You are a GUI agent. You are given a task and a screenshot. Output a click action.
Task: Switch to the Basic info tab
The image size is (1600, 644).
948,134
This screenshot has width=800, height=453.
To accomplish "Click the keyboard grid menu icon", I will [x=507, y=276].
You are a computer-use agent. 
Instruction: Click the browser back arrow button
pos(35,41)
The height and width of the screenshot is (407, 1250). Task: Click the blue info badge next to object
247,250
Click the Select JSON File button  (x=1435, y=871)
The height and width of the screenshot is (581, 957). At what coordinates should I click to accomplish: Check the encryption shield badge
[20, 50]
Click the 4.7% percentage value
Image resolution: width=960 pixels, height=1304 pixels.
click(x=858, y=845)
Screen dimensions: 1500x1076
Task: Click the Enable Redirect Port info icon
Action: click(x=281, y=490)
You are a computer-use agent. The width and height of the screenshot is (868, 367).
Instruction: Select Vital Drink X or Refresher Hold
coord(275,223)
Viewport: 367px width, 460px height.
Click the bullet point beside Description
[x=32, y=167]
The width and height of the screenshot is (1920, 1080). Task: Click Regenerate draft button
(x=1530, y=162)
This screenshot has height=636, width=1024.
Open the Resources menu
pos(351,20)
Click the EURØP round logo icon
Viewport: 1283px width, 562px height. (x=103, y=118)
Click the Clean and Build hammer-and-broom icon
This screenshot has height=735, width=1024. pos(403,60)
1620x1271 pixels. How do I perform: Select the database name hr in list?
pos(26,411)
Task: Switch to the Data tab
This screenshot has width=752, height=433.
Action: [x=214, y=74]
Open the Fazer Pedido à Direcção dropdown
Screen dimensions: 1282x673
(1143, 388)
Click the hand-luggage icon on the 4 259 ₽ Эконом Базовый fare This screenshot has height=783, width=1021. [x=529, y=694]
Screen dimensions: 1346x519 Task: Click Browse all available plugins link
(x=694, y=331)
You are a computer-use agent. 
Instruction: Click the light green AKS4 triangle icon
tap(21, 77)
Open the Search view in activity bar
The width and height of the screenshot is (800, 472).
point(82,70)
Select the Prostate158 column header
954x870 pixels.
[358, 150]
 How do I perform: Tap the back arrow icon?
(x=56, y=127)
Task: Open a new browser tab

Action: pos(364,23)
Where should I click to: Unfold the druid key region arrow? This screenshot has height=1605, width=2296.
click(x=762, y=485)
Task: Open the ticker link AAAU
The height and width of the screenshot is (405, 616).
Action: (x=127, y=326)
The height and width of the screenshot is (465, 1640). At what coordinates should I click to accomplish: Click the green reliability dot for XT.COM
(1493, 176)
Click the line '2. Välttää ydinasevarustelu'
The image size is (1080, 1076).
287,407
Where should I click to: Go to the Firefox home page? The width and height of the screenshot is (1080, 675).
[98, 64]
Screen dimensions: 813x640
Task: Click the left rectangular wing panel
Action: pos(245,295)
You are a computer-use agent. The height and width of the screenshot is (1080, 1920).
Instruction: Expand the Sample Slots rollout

========================

EXERCISE OBJECTIVE:
Starting at the beginning of the listing and stopping after the line that contains "Click the Select", write those lines out again with "screenshot" changed to "screen capture" and nothing else altered.

WRITTEN SOLUTION:
You are a GUI agent. You are given a task and a screen capture. Output a click action.
Task: Switch to the Basic info tab
The image size is (1600, 644).
948,134
This screen capture has width=800, height=453.
To accomplish "Click the keyboard grid menu icon", I will [x=507, y=276].
You are a computer-use agent. 
Instruction: Click the browser back arrow button
pos(35,41)
The height and width of the screen capture is (407, 1250). Task: Click the blue info badge next to object
247,250
Click the Select JSON File button  (x=1435, y=871)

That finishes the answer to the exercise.